Kürt birliğinin önemine değinen Şêx Murşîd El Xeznewî, “Kürt birliği sağlanmazsa ve Kürt halkı arasında çelişki olursa, Kürtler haklarına kavuşamaz. Tarihte yaşanan tecrübelere bakacak olursak, başarıya ulaşamayan devrimlerin çelişkilerden kaynaklı olduğunu rahatlıkla görebiliriz. Başarıya ulaşmak isteyenler ise ittifaktan yana olmuşlardır.
Nelson Mandela’dan örnek verecek olursak; ne zaman ittifak haline gelebildiler, devrimleri o zaman başarıya ulaştı. Dolayısıyla Kürt halkı, çelişkileri bir kenara bırakmalıdır. Büyük bir tarihi bilince sahibiz. Kürtlerin gerçekleştirdiği her bir devrim, ittifak sağlanamadığı için başarıya ulaşmamıştır. Neden gerçekleşen devrimlerde başarıya ulaşamadığımızı sormaya hakkımız vardır.

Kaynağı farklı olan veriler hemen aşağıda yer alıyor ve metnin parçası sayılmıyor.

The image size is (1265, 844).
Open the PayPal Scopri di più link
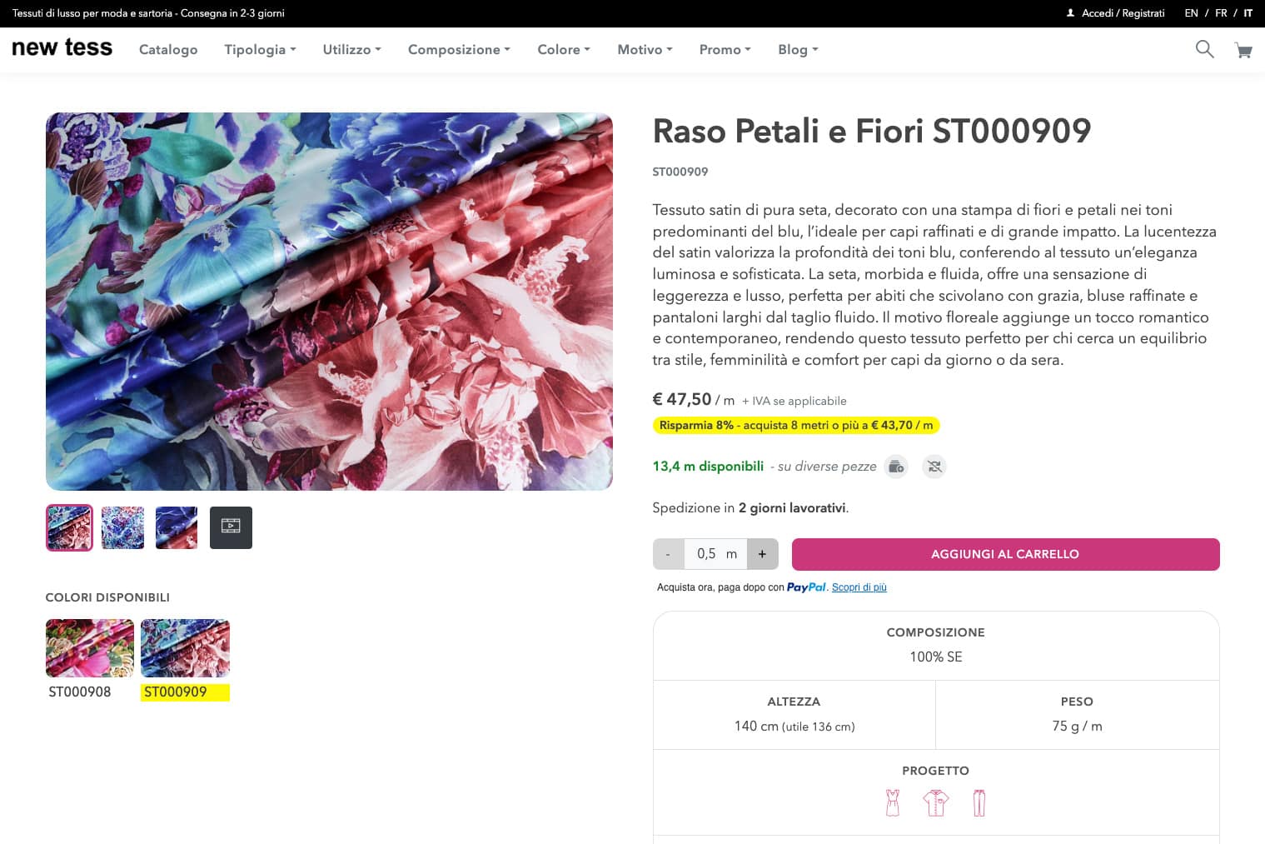coord(859,587)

Tarihe bir göz attığımızda gerçekleşen Kürt devrimlerinin başarısız sonuçlanması, düşmanın daha güçlü olduğu anlamına gelmemektedir. Temel neden, Kürtler arasında ittifakın sağlanamamasıdır. Rojava Kurdistanı ve Suriye’de yeni bir tarih yazılıyor. Artık Kürt halkının dünya çapında da dostları var ve yardım etmeye de hazırlar. Eğer Kürtler bu sürece hazır olmazsa, dostları nasıl bir destek sunabilir ki? Nitekim Kürt birliği, siyasi ittifak, kurum ve kuruluşların ittifakı, hiç olmadığı kadar bugün önemlidir” diye konuştu.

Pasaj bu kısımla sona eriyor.